Exercise objective:
Would you reproduce all of the entries below, character for character?

+ + +

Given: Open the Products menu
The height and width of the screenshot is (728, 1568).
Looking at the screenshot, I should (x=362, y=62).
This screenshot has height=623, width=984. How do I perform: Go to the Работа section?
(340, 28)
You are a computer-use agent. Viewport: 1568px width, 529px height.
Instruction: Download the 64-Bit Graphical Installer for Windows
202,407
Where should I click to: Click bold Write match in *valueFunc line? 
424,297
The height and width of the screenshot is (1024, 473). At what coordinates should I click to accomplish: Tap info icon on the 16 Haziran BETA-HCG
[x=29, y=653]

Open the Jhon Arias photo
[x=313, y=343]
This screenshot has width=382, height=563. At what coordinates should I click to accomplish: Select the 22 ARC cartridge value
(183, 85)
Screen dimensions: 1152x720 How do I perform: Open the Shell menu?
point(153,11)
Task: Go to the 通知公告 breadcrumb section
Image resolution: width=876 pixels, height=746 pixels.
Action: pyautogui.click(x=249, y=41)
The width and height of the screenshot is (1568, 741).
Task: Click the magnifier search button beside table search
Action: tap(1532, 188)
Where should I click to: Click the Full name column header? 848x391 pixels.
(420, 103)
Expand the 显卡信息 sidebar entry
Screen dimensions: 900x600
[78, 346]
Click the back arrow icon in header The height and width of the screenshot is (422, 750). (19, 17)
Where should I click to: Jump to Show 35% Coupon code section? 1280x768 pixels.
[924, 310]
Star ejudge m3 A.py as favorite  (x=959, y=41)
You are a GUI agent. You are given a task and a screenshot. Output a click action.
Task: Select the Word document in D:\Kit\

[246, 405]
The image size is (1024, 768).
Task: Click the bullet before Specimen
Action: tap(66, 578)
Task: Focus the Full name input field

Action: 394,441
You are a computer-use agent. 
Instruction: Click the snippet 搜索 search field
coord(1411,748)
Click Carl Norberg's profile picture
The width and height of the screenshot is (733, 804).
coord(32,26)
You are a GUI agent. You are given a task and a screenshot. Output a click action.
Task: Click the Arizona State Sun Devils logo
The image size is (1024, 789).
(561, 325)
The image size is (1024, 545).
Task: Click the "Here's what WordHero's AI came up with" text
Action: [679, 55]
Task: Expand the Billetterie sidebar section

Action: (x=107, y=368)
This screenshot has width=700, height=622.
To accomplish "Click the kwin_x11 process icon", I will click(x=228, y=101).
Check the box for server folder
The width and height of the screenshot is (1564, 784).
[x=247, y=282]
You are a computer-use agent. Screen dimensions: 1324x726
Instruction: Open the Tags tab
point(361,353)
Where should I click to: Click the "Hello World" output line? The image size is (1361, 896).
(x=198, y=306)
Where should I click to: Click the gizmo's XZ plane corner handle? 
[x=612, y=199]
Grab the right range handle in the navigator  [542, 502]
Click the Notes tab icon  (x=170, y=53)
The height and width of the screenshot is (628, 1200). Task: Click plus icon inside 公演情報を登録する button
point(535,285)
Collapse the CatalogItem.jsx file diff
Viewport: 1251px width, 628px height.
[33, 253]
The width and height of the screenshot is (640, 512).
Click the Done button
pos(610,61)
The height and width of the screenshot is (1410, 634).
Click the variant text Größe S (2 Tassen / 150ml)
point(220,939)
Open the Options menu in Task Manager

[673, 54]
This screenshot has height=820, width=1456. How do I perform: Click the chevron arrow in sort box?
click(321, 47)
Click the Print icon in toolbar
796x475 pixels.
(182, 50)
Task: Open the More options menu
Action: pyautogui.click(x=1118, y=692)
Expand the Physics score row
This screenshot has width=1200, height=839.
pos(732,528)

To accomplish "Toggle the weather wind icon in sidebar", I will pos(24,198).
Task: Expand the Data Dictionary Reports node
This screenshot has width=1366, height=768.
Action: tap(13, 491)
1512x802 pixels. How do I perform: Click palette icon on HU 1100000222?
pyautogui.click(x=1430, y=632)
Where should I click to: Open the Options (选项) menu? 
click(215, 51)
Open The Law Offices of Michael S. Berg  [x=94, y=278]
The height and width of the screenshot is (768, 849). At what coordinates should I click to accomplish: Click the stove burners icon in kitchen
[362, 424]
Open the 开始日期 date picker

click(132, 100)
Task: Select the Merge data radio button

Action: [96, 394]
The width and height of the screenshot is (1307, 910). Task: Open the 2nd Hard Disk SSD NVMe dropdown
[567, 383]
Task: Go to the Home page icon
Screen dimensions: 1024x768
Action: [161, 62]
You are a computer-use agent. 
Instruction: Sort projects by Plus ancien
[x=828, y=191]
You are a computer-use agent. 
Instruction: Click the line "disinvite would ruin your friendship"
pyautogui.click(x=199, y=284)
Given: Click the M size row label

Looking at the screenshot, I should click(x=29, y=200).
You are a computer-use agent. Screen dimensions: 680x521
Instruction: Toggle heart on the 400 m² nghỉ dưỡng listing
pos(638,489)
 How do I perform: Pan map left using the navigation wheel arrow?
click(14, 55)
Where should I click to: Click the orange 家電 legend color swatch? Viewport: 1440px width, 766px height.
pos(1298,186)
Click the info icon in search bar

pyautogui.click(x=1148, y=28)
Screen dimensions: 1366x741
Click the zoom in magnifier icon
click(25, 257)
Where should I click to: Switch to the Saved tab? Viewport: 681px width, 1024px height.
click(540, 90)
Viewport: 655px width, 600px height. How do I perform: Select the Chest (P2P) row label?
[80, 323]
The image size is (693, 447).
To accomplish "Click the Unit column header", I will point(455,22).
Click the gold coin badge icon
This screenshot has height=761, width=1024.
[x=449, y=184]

+ + +

Solution to the problem:
Given: Open the Products menu
The height and width of the screenshot is (728, 1568).
Looking at the screenshot, I should (x=362, y=62).
This screenshot has height=623, width=984. How do I perform: Go to the Работа section?
(340, 28)
You are a computer-use agent. Viewport: 1568px width, 529px height.
Instruction: Download the 64-Bit Graphical Installer for Windows
202,407
Where should I click to: Click bold Write match in *valueFunc line? 
424,297
The height and width of the screenshot is (1024, 473). At what coordinates should I click to accomplish: Tap info icon on the 16 Haziran BETA-HCG
[x=29, y=653]

Open the Jhon Arias photo
[x=313, y=343]
This screenshot has width=382, height=563. At what coordinates should I click to accomplish: Select the 22 ARC cartridge value
(183, 85)
Screen dimensions: 1152x720 How do I perform: Open the Shell menu?
point(153,11)
Task: Go to the 通知公告 breadcrumb section
Image resolution: width=876 pixels, height=746 pixels.
Action: pyautogui.click(x=249, y=41)
The width and height of the screenshot is (1568, 741).
Task: Click the magnifier search button beside table search
Action: tap(1532, 188)
Where should I click to: Click the Full name column header? 848x391 pixels.
(420, 103)
Expand the 显卡信息 sidebar entry
Screen dimensions: 900x600
[78, 346]
Click the back arrow icon in header The height and width of the screenshot is (422, 750). (19, 17)
Where should I click to: Jump to Show 35% Coupon code section? 1280x768 pixels.
[924, 310]
Star ejudge m3 A.py as favorite  (x=959, y=41)
You are a GUI agent. You are given a task and a screenshot. Output a click action.
Task: Select the Word document in D:\Kit\

[246, 405]
The image size is (1024, 768).
Task: Click the bullet before Specimen
Action: tap(66, 578)
Task: Focus the Full name input field

Action: 394,441
You are a computer-use agent. 
Instruction: Click the snippet 搜索 search field
coord(1411,748)
Click Carl Norberg's profile picture
The width and height of the screenshot is (733, 804).
coord(32,26)
You are a GUI agent. You are given a task and a screenshot. Output a click action.
Task: Click the Arizona State Sun Devils logo
The image size is (1024, 789).
(561, 325)
The image size is (1024, 545).
Task: Click the "Here's what WordHero's AI came up with" text
Action: [679, 55]
Task: Expand the Billetterie sidebar section

Action: (x=107, y=368)
This screenshot has width=700, height=622.
To accomplish "Click the kwin_x11 process icon", I will click(x=228, y=101).
Check the box for server folder
The width and height of the screenshot is (1564, 784).
[x=247, y=282]
You are a computer-use agent. Screen dimensions: 1324x726
Instruction: Open the Tags tab
point(361,353)
Where should I click to: Click the "Hello World" output line? The image size is (1361, 896).
(x=198, y=306)
Where should I click to: Click the gizmo's XZ plane corner handle? 
[x=612, y=199]
Grab the right range handle in the navigator  [542, 502]
Click the Notes tab icon  (x=170, y=53)
The height and width of the screenshot is (628, 1200). Task: Click plus icon inside 公演情報を登録する button
point(535,285)
Collapse the CatalogItem.jsx file diff
Viewport: 1251px width, 628px height.
[33, 253]
The width and height of the screenshot is (640, 512).
Click the Done button
pos(610,61)
The height and width of the screenshot is (1410, 634).
Click the variant text Größe S (2 Tassen / 150ml)
point(220,939)
Open the Options menu in Task Manager

[673, 54]
This screenshot has height=820, width=1456. How do I perform: Click the chevron arrow in sort box?
click(321, 47)
Click the Print icon in toolbar
796x475 pixels.
(182, 50)
Task: Open the More options menu
Action: pyautogui.click(x=1118, y=692)
Expand the Physics score row
This screenshot has width=1200, height=839.
pos(732,528)

To accomplish "Toggle the weather wind icon in sidebar", I will pos(24,198).
Task: Expand the Data Dictionary Reports node
This screenshot has width=1366, height=768.
Action: tap(13, 491)
1512x802 pixels. How do I perform: Click palette icon on HU 1100000222?
pyautogui.click(x=1430, y=632)
Where should I click to: Open the Options (选项) menu? 
click(215, 51)
Open The Law Offices of Michael S. Berg  [x=94, y=278]
The height and width of the screenshot is (768, 849). At what coordinates should I click to accomplish: Click the stove burners icon in kitchen
[362, 424]
Open the 开始日期 date picker

click(132, 100)
Task: Select the Merge data radio button

Action: [96, 394]
The width and height of the screenshot is (1307, 910). Task: Open the 2nd Hard Disk SSD NVMe dropdown
[567, 383]
Task: Go to the Home page icon
Screen dimensions: 1024x768
Action: [161, 62]
You are a computer-use agent. 
Instruction: Sort projects by Plus ancien
[x=828, y=191]
You are a computer-use agent. 
Instruction: Click the line "disinvite would ruin your friendship"
pyautogui.click(x=199, y=284)
Given: Click the M size row label

Looking at the screenshot, I should click(x=29, y=200).
You are a computer-use agent. Screen dimensions: 680x521
Instruction: Toggle heart on the 400 m² nghỉ dưỡng listing
pos(638,489)
 How do I perform: Pan map left using the navigation wheel arrow?
click(14, 55)
Where should I click to: Click the orange 家電 legend color swatch? Viewport: 1440px width, 766px height.
pos(1298,186)
Click the info icon in search bar

pyautogui.click(x=1148, y=28)
Screen dimensions: 1366x741
Click the zoom in magnifier icon
click(25, 257)
Where should I click to: Switch to the Saved tab? Viewport: 681px width, 1024px height.
click(540, 90)
Viewport: 655px width, 600px height. How do I perform: Select the Chest (P2P) row label?
[80, 323]
The image size is (693, 447).
To accomplish "Click the Unit column header", I will point(455,22).
Click the gold coin badge icon
This screenshot has height=761, width=1024.
[x=449, y=184]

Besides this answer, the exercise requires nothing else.